ЗАДАНИЕ
Выведите без изменений фрагмент текста о творчестве Шютте, который начинается со слов «Анри Бергсон в» и заканчивается словами «автомобиля по улице.».

ТЕКСТ ДЛЯ ЧТЕНИЯ
»»

Анри Бергсон в своем эссе «Эволюция жизни – механизм и телеология» пишет о двух видах движения. Один – движение тела в пространстве, второй же можно описать как растворение сахара в стакане воды[38]. С водой что-то произошло: она стала сладкой. Но это изменение невидимо. Жиль Делёз в книге о кино приводит два похожих примера: передвижение в пространстве в противоположность свободному потоку трансформаций[39]. Для Шютте движение истории похоже больше на растворение сахара в воде, чем на движение, например, автомобиля по улице.
В целом художественная стратегия Шютте представляет собой поиск перемен, подрывающих классифицирующий дискурс искусствознания и арт-критики своим стремлением избежать внешней категоризации, исторического суждения, воспрепятствовать любому, кто захочет дать определeние его творчеству. Для меня это желание избежать классификации и искусствоведческого суждения – самое интересное в искусстве Шютте. Оно проявляется не в какoй-то особенно непонятной образности, которой нужен интерпретатор. Напротив, любые попытки теоретической интерпретации его искусства неизбежно наталкиваются на сознательное намерение художника избежать самой такой возможности, поскольку он перманентно создает ситуацию, в которой любые определения и концептуализации оказываются неуместными и бессмысленными. Фактически единственный адекватный способ отреагировать на творчество Шютте, уважая и всерьез принимая во внимание волю художника, – это молчать о нем. Тут арт-критик попадает в безнадежную ситуацию: любая попытка идентифицировать и категоризировать искусство Шютте демонстрирует лишь непонимание главной идеи художника. Но как может критик вообще что-то сказать, не прибегая к категоризации и идентификации? Я, конечно, не промолчал. Но я как критик не могу молчать. Моя работа художественного критика – найти способ говорить, даже если сам художник раз за разом старается не позволить мне этого.

««

ИСХОДНЫЕ ДАННЫЕ
»»

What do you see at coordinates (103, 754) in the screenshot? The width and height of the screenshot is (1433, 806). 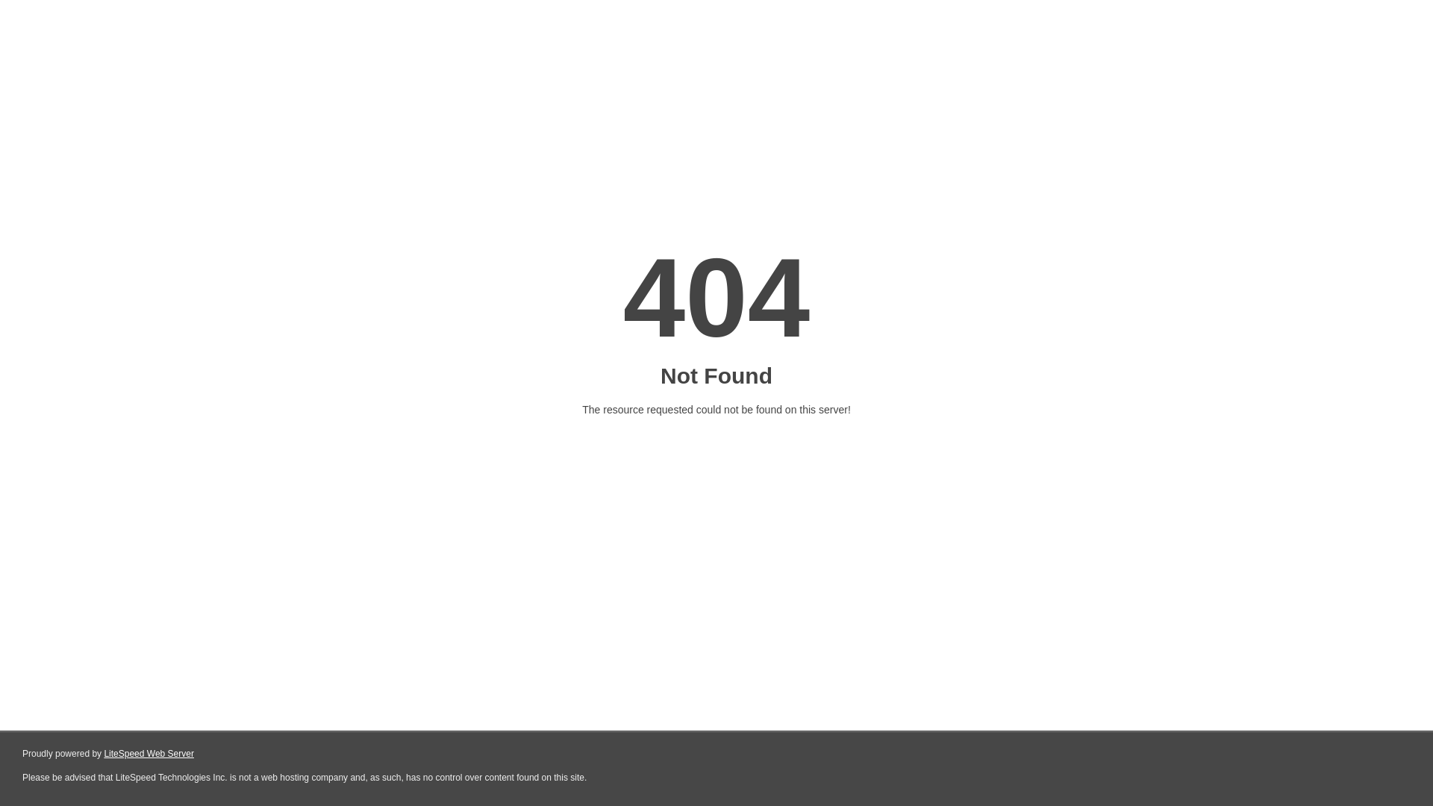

««

ОТВЕТ
Анри Бергсон в своем эссе «Эволюция жизни – механизм и телеология» пишет о двух видах движения. Один – движение тела в пространстве, второй же можно описать как растворение сахара в стакане воды[38]. С водой что-то произошло: она стала сладкой. Но это изменение невидимо. Жиль Делёз в книге о кино приводит два похожих примера: передвижение в пространстве в противоположность свободному потоку трансформаций[39]. Для Шютте движение истории похоже больше на растворение сахара в воде, чем на движение, например, автомобиля по улице.